• TASK DESCRIPTION
Output every text line of the items below as a JSON list of strings, one string per line, skipping blank lines. Leave the pictures out.

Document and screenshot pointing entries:
########
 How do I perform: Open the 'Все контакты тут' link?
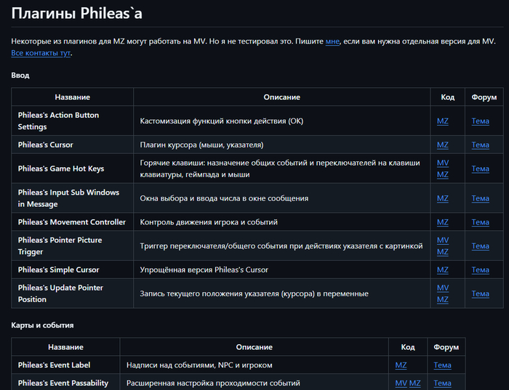coord(41,53)
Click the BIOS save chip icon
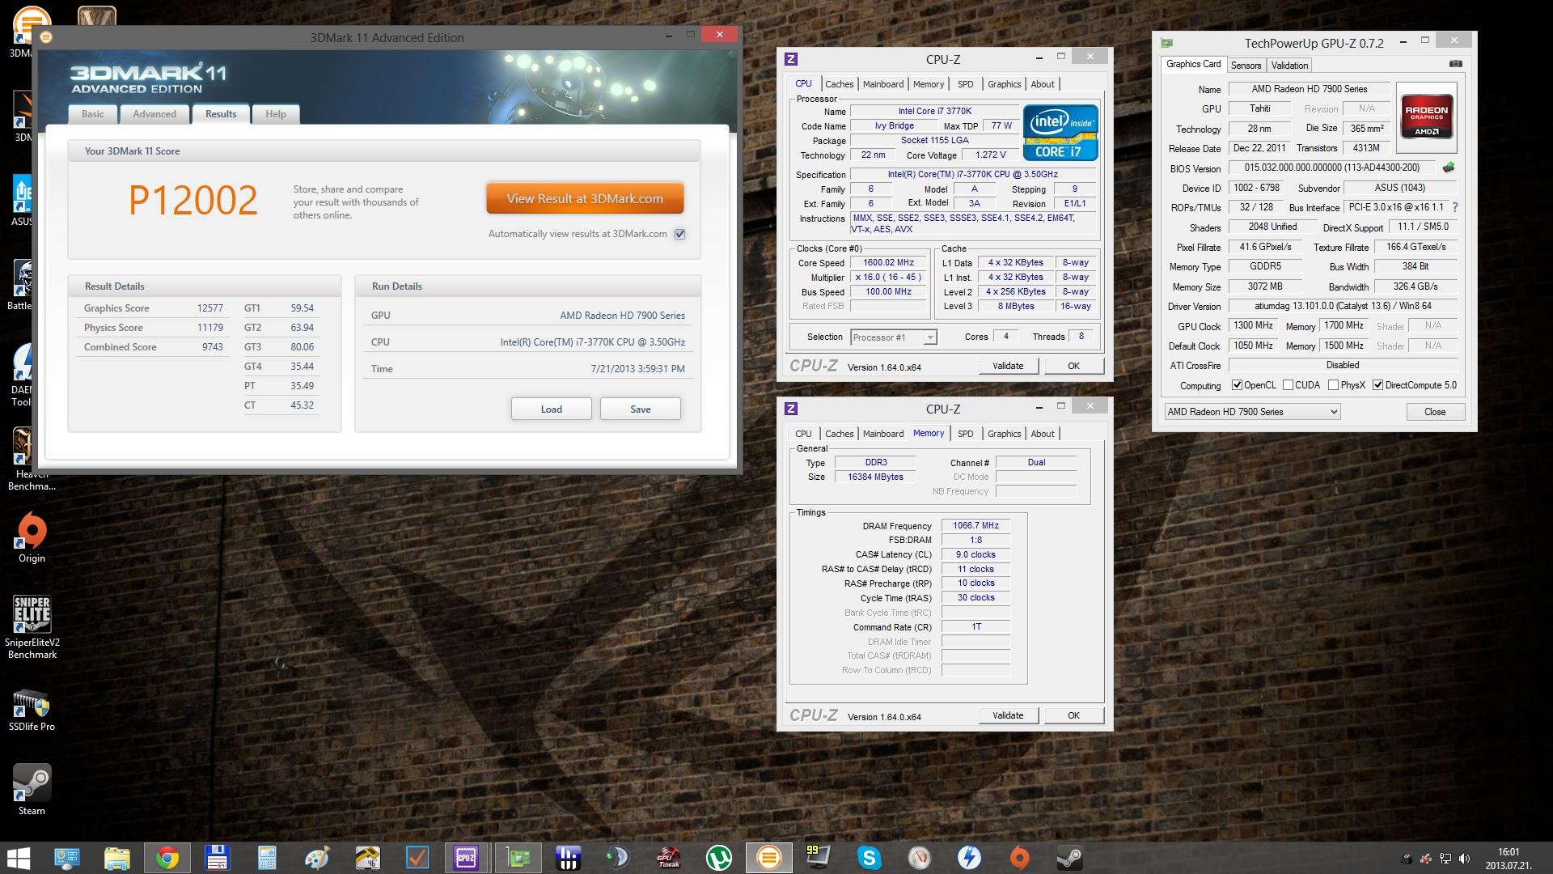1553x874 pixels. 1448,168
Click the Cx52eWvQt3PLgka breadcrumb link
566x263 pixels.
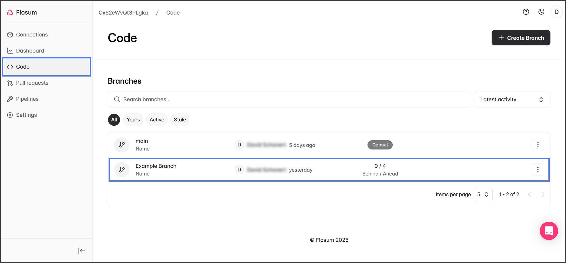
########
• OUTPUT OF THE TASK
[
  " How do I perform: Open the 'Все контакты тут' link?",
  "coord(41,53)",
  "Click the BIOS save chip icon",
  "1553x874 pixels. 1448,168",
  "Click the Cx52eWvQt3PLgka breadcrumb link",
  "566x263 pixels."
]